» **PROMPT**
Retyping should cover only the lines from the one containing "Where should I" through the final line of the records, with pictures omitted.

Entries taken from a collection
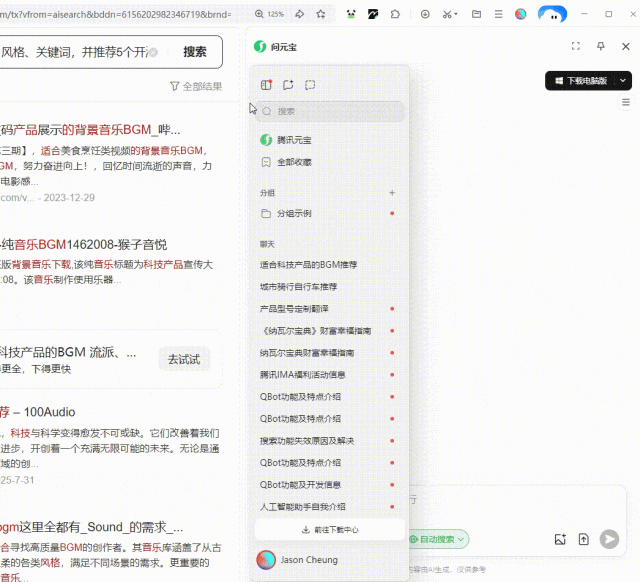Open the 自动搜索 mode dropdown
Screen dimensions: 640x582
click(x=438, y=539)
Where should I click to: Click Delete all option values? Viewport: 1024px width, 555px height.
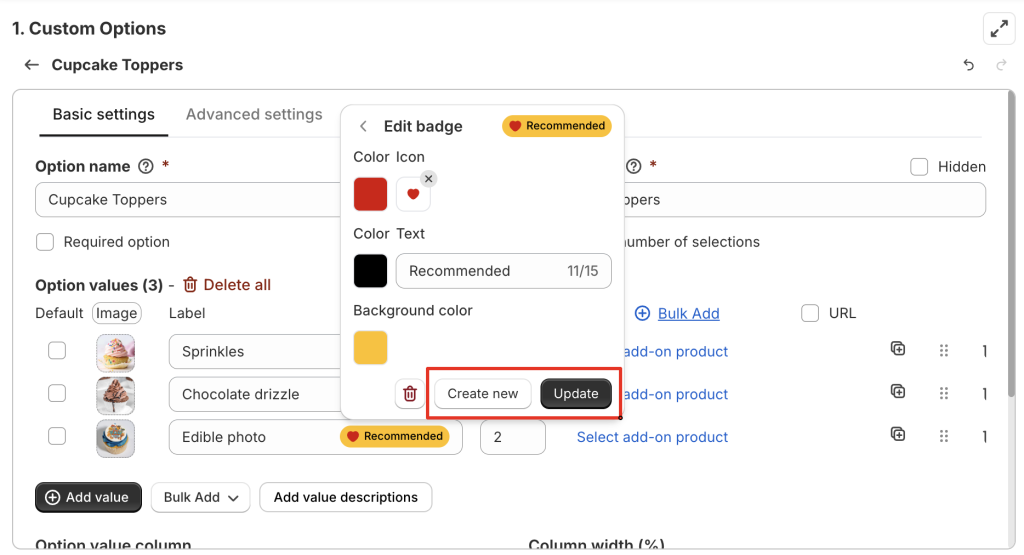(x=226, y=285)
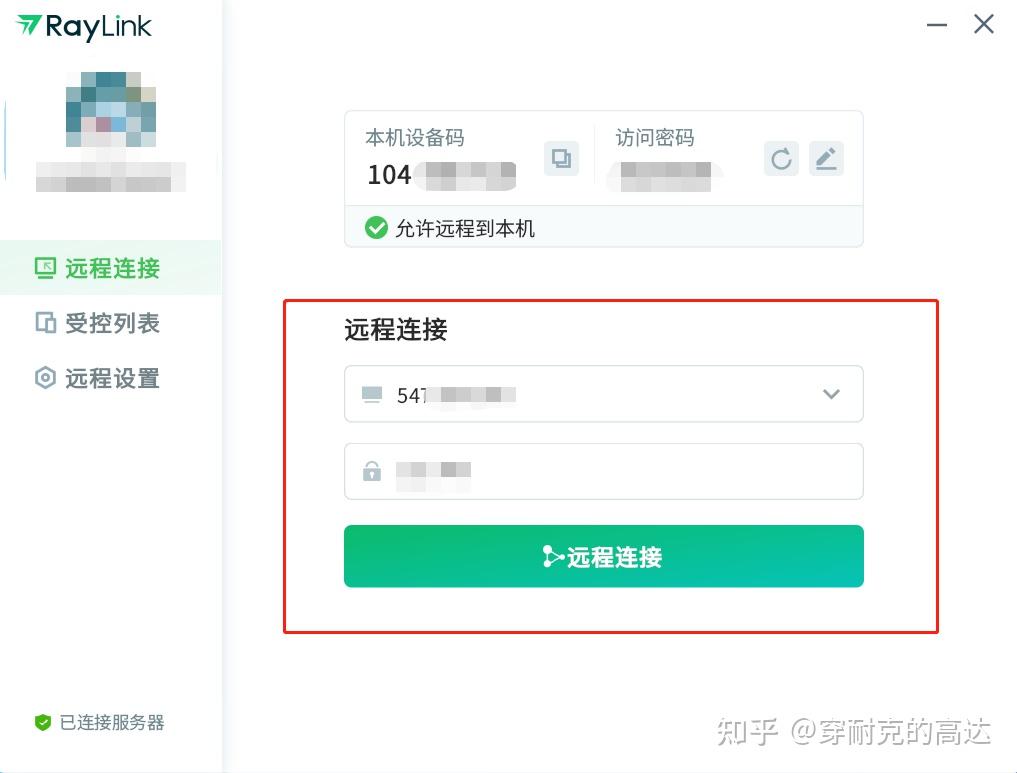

» **SOLUTION BELOW**
Where should I click to: Click Delete all option values? Viewport: 1024px width, 555px height.
(x=226, y=285)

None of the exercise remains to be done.